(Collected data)
----------------
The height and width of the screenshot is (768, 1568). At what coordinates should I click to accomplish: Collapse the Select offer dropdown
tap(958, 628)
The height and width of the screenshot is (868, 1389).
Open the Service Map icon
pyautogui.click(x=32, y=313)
----------------
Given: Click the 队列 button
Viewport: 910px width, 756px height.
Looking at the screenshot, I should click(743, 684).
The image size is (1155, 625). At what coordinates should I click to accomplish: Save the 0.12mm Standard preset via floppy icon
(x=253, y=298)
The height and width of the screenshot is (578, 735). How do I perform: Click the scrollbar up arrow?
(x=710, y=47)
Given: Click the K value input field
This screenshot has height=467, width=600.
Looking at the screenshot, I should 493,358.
----------------
_Task brief_
Every line from the data above that contains "Given" must appear in the answer.

_Response_
Given: Click the 队列 button
Given: Click the K value input field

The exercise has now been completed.